Unit name | Theoretical Particle Physics |
---|---|

Unit code | PHYSM0800 |

Credit points | 10 |

Level of study | M/7 |

Teaching block(s) |
Teaching Block 2 (weeks 13 - 24) |

Unit director | Professor. Goldstein |

Open unit status | Not open |

Pre-requisites |
PHYS30021 and PHYS32011 or the equivalent taken as part of a Year in Industry or Year Abroad, and PHYS30008 Analytical Mechanics. |

Co-requisites |
None |

School/department | School of Physics |

Faculty | Faculty of Science |

The standard model of particle physics was developed in the 1960s and 1970s, and has successfully explained or predicted the results of high energy experiments up to and including the discovery of the Higgs boson in 2012. The variety of phenomena described by the standard model seems bewilderingly diverse, but it is elegantly built on very straightforward foundations.

This unit explains the principle of “gauge symmetries” (i.e. invariance under local transformations) on which the standard model is based, and introduces (or revises) the required mathematical techniques such as Lagrangian mechanics, Noether’s Theorem and group theory.
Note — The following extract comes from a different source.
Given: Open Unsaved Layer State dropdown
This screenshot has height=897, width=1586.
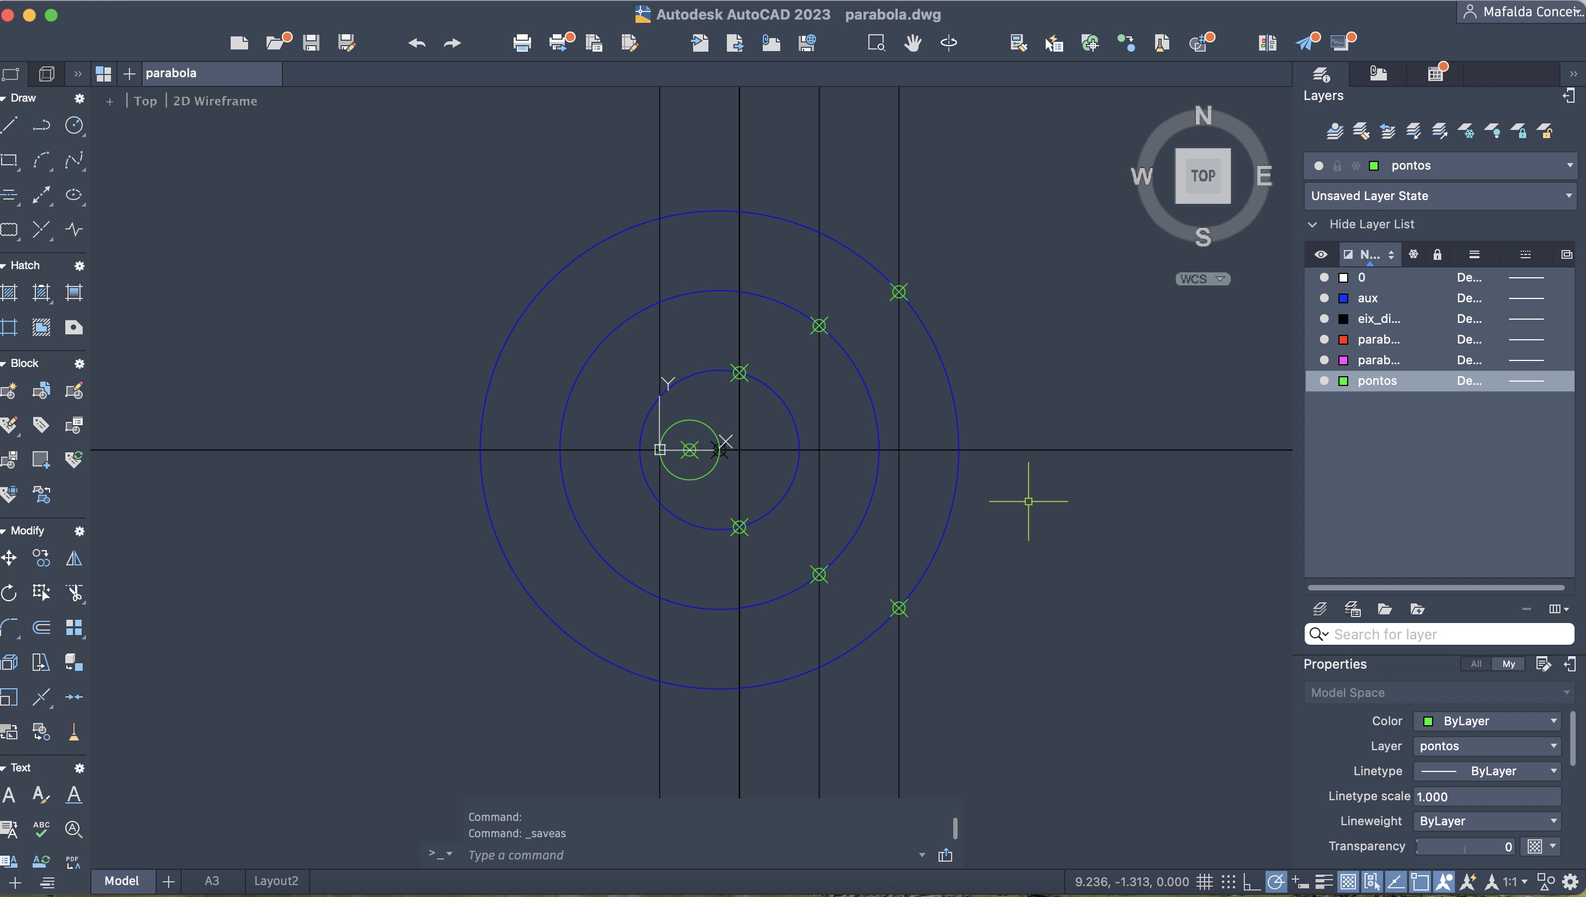Looking at the screenshot, I should [x=1569, y=196].
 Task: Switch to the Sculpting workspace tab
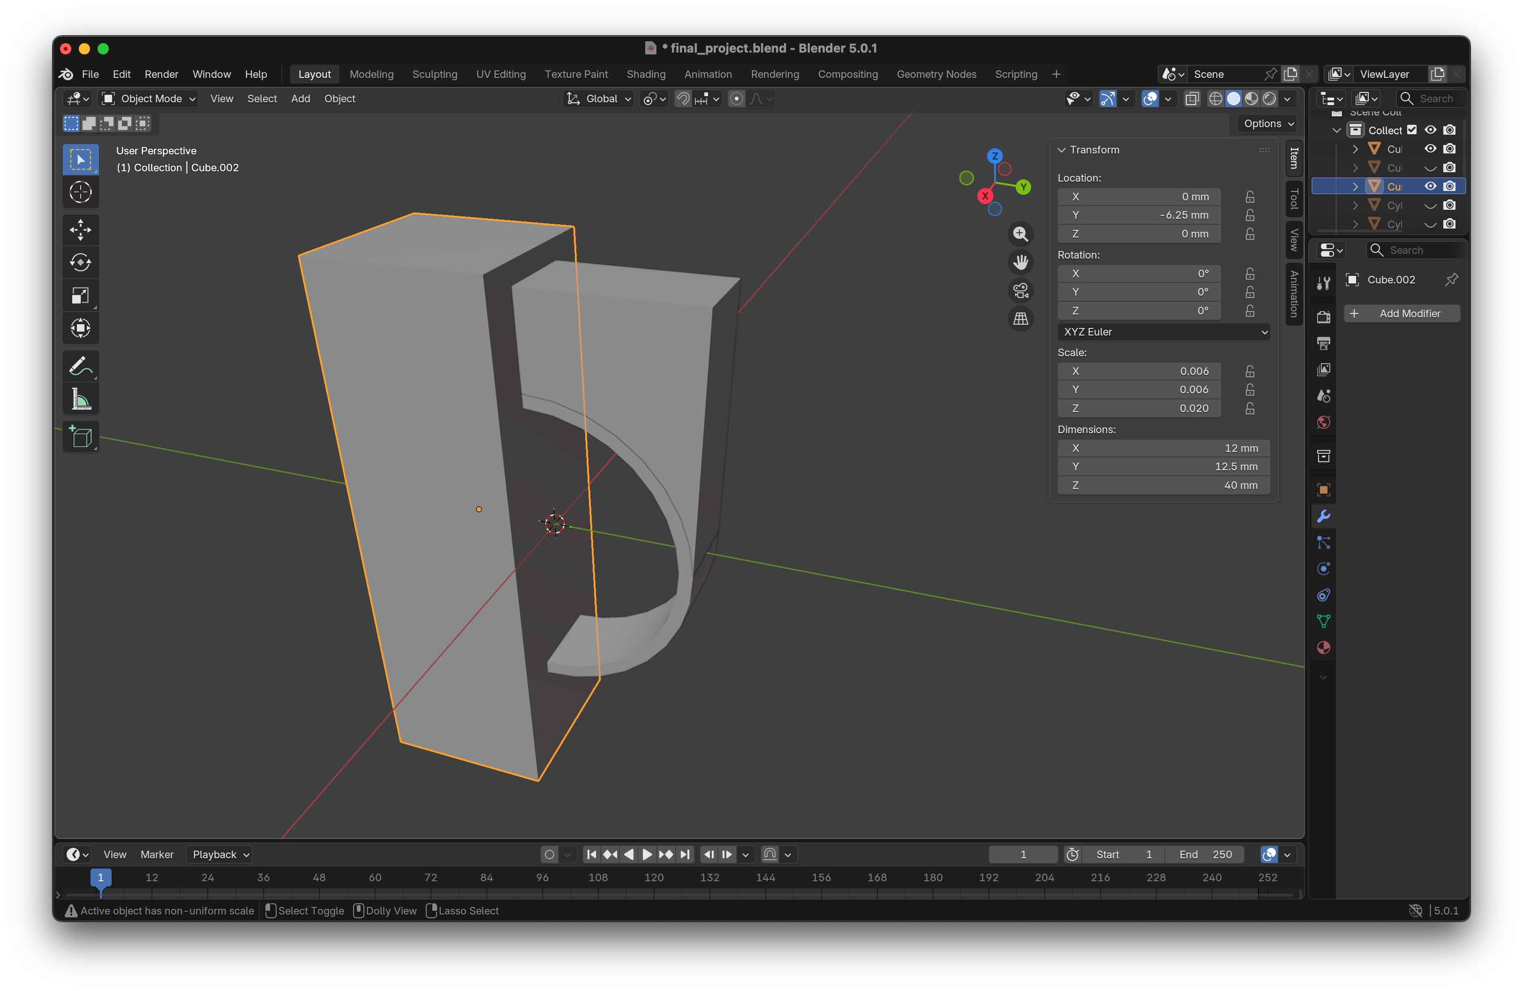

It then proceeds to build a complete mathematical description of standard model particles as solutions to the Dirac and Klein-Gordon equations, with interactions via the electroweak and strong forces arising from invariance under gauge symmetries.

The theory will include the spontaneous breaking of the electroweak symmetries via the Brout-Englert-Higgs mechanism. and proceeds to develop the mathematical theory of the fundamental particles and their interactions.

The procedures of the Feynman calculus will be derived from the theory, allowing the calculation of scattering cross sections and decay rates from first principles.

There will also be a discussion of the limitations of the standard model and possible physics scenarios beyond it.

Students should be able to:

- Describe the principle of gauge invariance and its consequences in particle physics
- Identify the different terms in the standard model Lagrangian and describe their purpose
- Qualitatively describe the Brout–Englert–Higgs mechanism
- Draw Feynman diagrams for any allowed standard model process
- Use Feynman diagrams to calculate matrix elements and interaction rates for standard model processes
- Qualitatively describe the limitations of the standard model and possible new physics scenarios.

The unit will be taught through a combination of

- asynchronous online materials, including narrated presentations and worked examples
- synchronous group problems classes, workshops, tutorials and/or office hours
- asynchronous directed individual formative exercises and other exercises
- guided, structured reading

Formative Assessment: Problem sheets provide formative feedback.

Summative Assessment: Written timed, open-book examination (100%)

If this unit has a Resource List, you will normally find a link to it in the Blackboard area for the unit. Sometimes there will be a separate link for each weekly topic.

If you are unable to access a list through Blackboard, you can also find it via the Resource Lists homepage. Search for the list by the unit name or code (e.g. PHYSM0800).